Wednesday, May 26, 2010

A view of Peter Duesberg from up the road: Stanford Gets It!

Strangely Charming: Lies, Damn Lies, and Statistics
 Stanford Daily  By Jack Cackler

Mark Twain, the 100th anniversary of whose death transpired just last month, was never known to be soft-spoken about his opinions. He popularized the phrase, “There are three kinds of lies: lies, damned lies, and statistics,” caustically opining the view that numbers can be used to dissemble truth. While Twain’s classic snarkiness may elicit frustrated delight from Stats 60 students everywhere, his story is only half formed. As statistics can be a tool for ill-intentioned academics to perpetuate falsehoods, a society well educated in statistics is the best defense against this kind of intellectual trickery. Today we’ll look at a recent case in which statistics were not used honestly, and how to guard against them in the future.



HIV is the definitive cause of AIDS, which kills over 3 million people every year worldwide. This fact has been replicated by studies over and over, and, thanks to scientific research, antiretroviral treatment can now extend life in HIV-positive patients by decades. One of the most vocal scientists disagreeing with this claim has been Peter Duesberg, who was once a bright young cancer researcher at UC-Berkeley (I would jibe the Golden Bear, but what follows is too grave). Duesberg published non peer-reviewed articles throughout the 1980s and ’90s expressing doubt that HIV caused AIDS, and ultimately secured publication in the Journal of Bioscience in 2003 claiming that AIDS was a chemical problem caused by recreational drugs, and HIV was merely a common passenger virus. His paper has several glaring problems that can appear innocuous at face value. For one of his main defenses, he cites a handful of case studies in which people with HIV did not develop AIDS, and attempts to use these cases to counterbalance the millions of cases a year in which people do. By cherry picking a few cases, Duesberg attempts to sow doubt by implying that a few cases in his favor should be valued equally to the millions of cases to the contrary.

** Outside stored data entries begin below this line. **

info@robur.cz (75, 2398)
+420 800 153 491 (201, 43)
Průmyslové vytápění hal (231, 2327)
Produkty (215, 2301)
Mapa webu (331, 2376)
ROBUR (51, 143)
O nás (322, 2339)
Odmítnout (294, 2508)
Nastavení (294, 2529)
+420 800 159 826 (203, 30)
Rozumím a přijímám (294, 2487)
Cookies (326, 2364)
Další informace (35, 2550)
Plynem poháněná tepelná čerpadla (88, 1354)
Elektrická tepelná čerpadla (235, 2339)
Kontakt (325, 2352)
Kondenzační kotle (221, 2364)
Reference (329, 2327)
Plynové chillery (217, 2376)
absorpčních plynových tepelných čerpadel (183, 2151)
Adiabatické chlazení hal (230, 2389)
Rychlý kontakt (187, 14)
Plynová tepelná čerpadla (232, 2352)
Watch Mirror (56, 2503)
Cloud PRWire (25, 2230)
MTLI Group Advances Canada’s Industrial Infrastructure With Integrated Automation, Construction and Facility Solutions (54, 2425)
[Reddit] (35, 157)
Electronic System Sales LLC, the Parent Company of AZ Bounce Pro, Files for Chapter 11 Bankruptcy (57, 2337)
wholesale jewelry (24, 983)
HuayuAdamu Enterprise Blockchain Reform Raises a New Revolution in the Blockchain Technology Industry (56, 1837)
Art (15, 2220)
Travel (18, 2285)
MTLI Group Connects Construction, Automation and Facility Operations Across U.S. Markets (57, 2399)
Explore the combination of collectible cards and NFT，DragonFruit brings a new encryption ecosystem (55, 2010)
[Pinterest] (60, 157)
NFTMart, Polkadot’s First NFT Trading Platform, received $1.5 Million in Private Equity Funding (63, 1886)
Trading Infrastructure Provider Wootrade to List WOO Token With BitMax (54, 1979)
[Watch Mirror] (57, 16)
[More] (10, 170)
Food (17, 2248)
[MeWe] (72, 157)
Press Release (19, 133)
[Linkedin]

Another dastardly maneuver Duesberg uses is to analyze a correlation between AIDS patients and drug users, and formulate the conclusion that drug use causes AIDS. Presenting a causal link from simple correlations is another trick that can be used to imply a conclusion that simply isn’t true.
While Duesberg’s “research” was quickly dismantled, he was cited by South African President Thabo Mbeki for scientific proof that HIV did not cause AIDS, which caused an enormous national delay in testing for HIV and distributing antiretrovirals. Mbeki’s successor, Kgalema Motlanthe, was largely elected on the platform of addressing HIV/AIDS, and while the situation is improving, South Africa now has more of its citizens die annually from AIDS than any other country. With lives on the line, it makes no difference whether AIDS denialists’ faulty science resulted from incompetence or malice. Berkeley is currently investigating Duesberg for academic misconduct for dissembling information and not disclosing conflict of interest. It is imperative to scrutinize every aspect of any data you are presented with: who funded it, how big the sample size was, whether they are analyzing all information and if they are using valid statistical methods. Only then should you accept it as fact, and a strong background in statistics will greatly help you in this pursuit.
In addition to debunking faulty research, statistics can also do a tremendous amount of good in the world, and Stanford has been the global leader in statistical research for at least the last half century. The bootstrap resampling method developed by Brad Efron has allowed unprecedented predictive power and statistical inference, particularly in the growing field of biocomputation and statistical genetics. The Classification And Regression Trees algorithm developed largely at Stanford by Breiman, Friedman, Olshen and Stone provided a foundation for modern computational algorithms. David Siegmund’s change-point research gave clinical researchers the tools to determine whether overwhelming evidence early in a trial could be sufficient to end the trial early, and has thus saved many lives. The other contributions from Stanford to the field of statistics are truly too numerous to list, but rest assured that if you are looking for a place to learn more about the field, you’re in the right place.
A century onward, perhaps Mark Twain’s adage is half correct; that statistics can be used by ne’er-do-wells, but they are also the last line of defense against lies and damned lies. The sentiment that numbers can’t lie is simply misguided, and the mathematical knowhow to distinguish when someone is trying to lie to you with numbers is as much if not more important as the intellectual knowhow to distinguish when someone is lying to you with words. Scrutinize every number, every figure and every error bar as closely as you would a word, a claim or a statement. When used properly, statistical analysis is the best resource we have to winnow truth from uncertainty through the scientific method. In the coming decades, each of you will have the power to change the world in your field, and I can only hope that you use the power of statistics for good and for truth. For the few of you who don’t, the rest of us will be watching.